AMD and OpenCL have fallen desperately behind NVidia and CUDA in terms of industry adoption. CIDA is so far the industry standard for machine learning on GPUs. For example tensor flow had a GPU backend using CUDA. Last time I looked OpenCL support was in alpha stages.

This software platform dominance fueled a lot of hype around NVidia, but I'm not sure how much it contributed to revenue. Research and specialized data centers may still be a small percentage of sales compared to mass market. But Intel and AMD both understand that if they don't catch up they will never recover. They are gearing up for a future where every customer device needs some efficient machine learning inference hardware. Then data centers will need to purchase mind boggling amounts of throughput computing for training from streams of incoming data. I'm sure each company is planning hardware derived from current GPUs but more power efficient for the type of number crunching ML algorithms.


This is all more or less true with the current public code. We're building our own standalone stack that will interop with TF, Keras, PyTorch, etc. Basically we are fixing the problem for AMD and Intel on desktop but also embedded chip vendors as well. Currently our stack runs Google's Xception net in Keras slightly faster than TF 1.2 + cuDNN 5.1 on Tesla K80 so there's good evidence OpenCL itself is not that slow.

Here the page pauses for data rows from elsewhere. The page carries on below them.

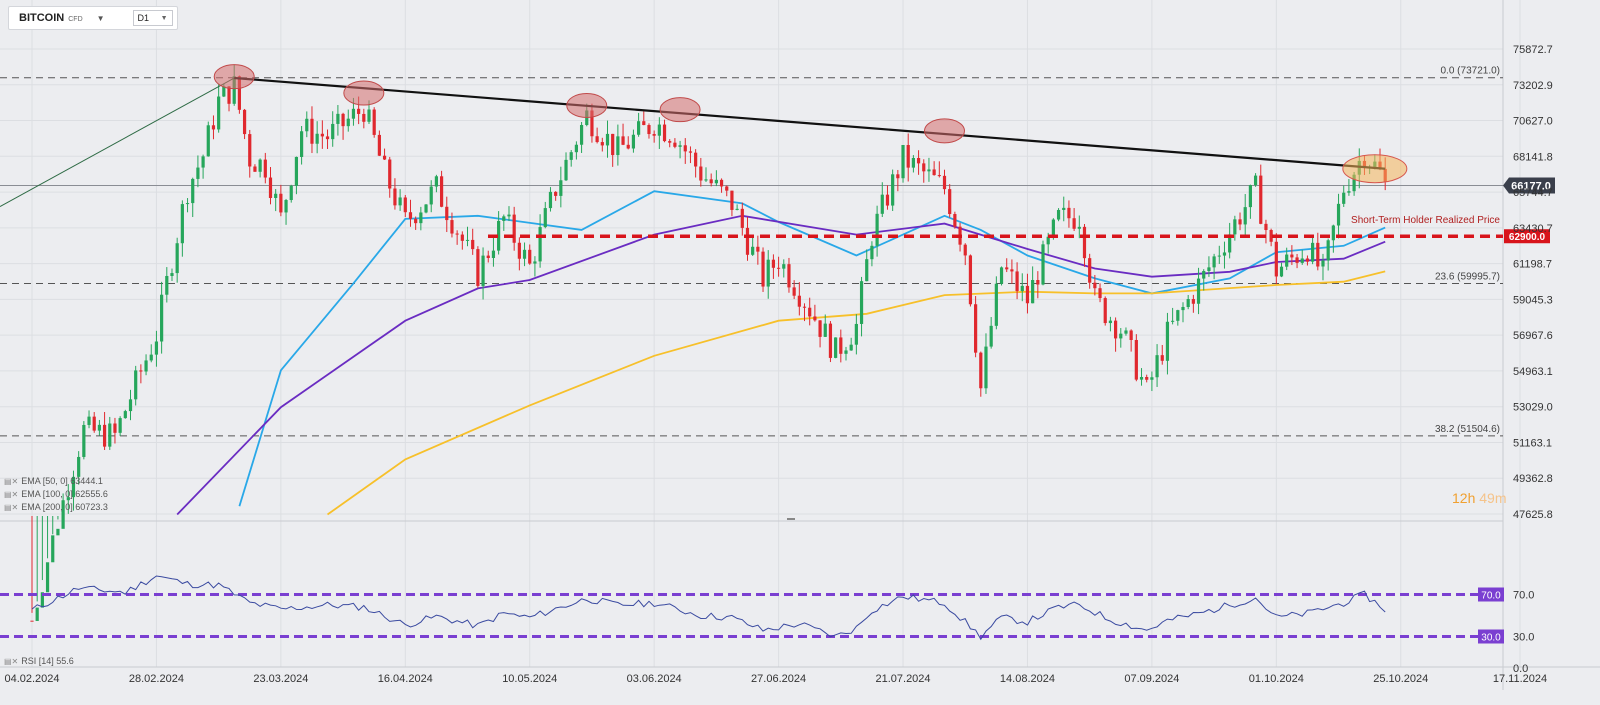 The height and width of the screenshot is (705, 1600). Describe the element at coordinates (1468, 430) in the screenshot. I see `fib-label: 38.2 (51504.6)` at that location. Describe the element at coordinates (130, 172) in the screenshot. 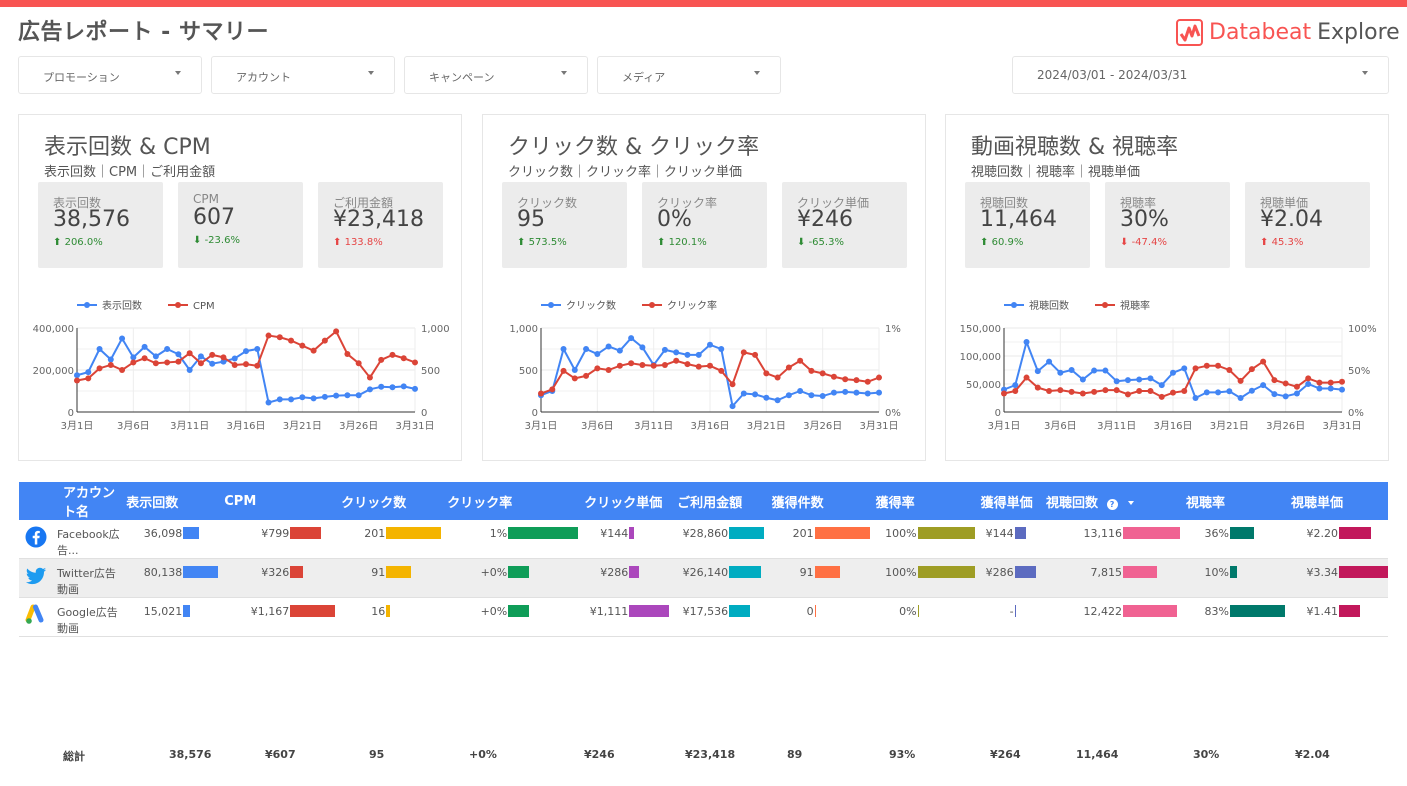

I see `card-subtitle: 表示回数｜CPM｜ご利用金額` at that location.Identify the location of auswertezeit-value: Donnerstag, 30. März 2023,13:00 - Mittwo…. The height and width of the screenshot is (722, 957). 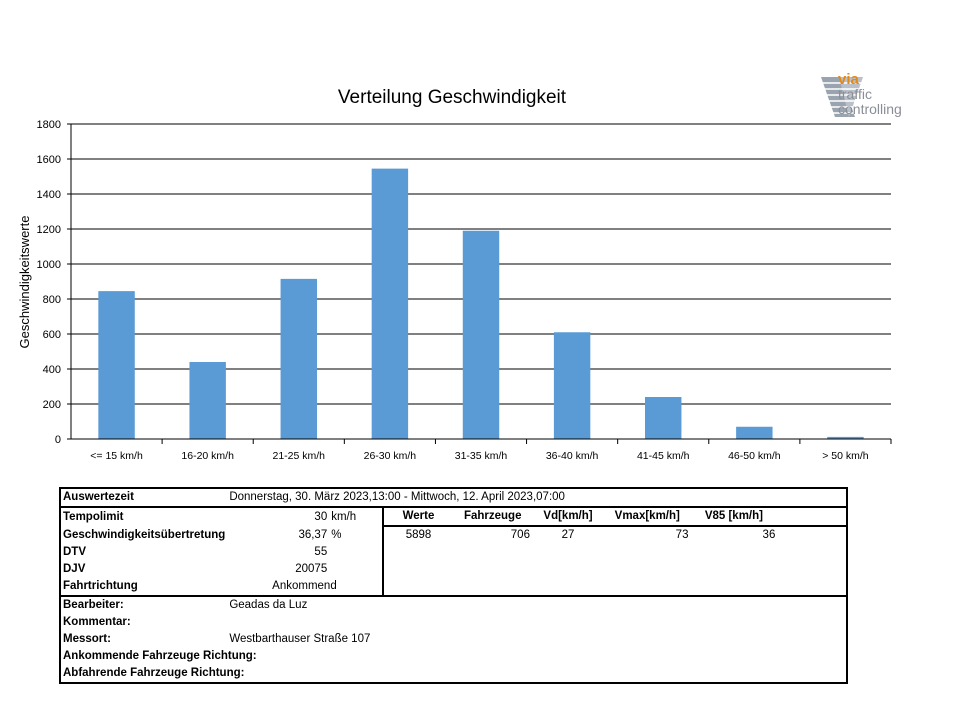
(538, 498).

This is an admirable effort and thanks for doing it.

Have you experienced problems related to the lack of active support from AMD or Intel for OpenCL drivers? Thats been my experience with OpenCL several years ago. On a related note drivers for OpenGL on Linux and Windows from AMD and Intel have been a huge problem for developer for years. Somehow only NVidia cares and invests enough in non-windows driver support. This may be changing with Vulkan however and more focus on GPU compute.


We have found bugs in both AMD and NVIDIA drivers but nothing that didn't get fixed or that we couldn't work around. More difficult are the "special" quirks in some embedded GPUs. I keep an eye on Vulkan etc but right now OpenCL looks like the right choice for portability.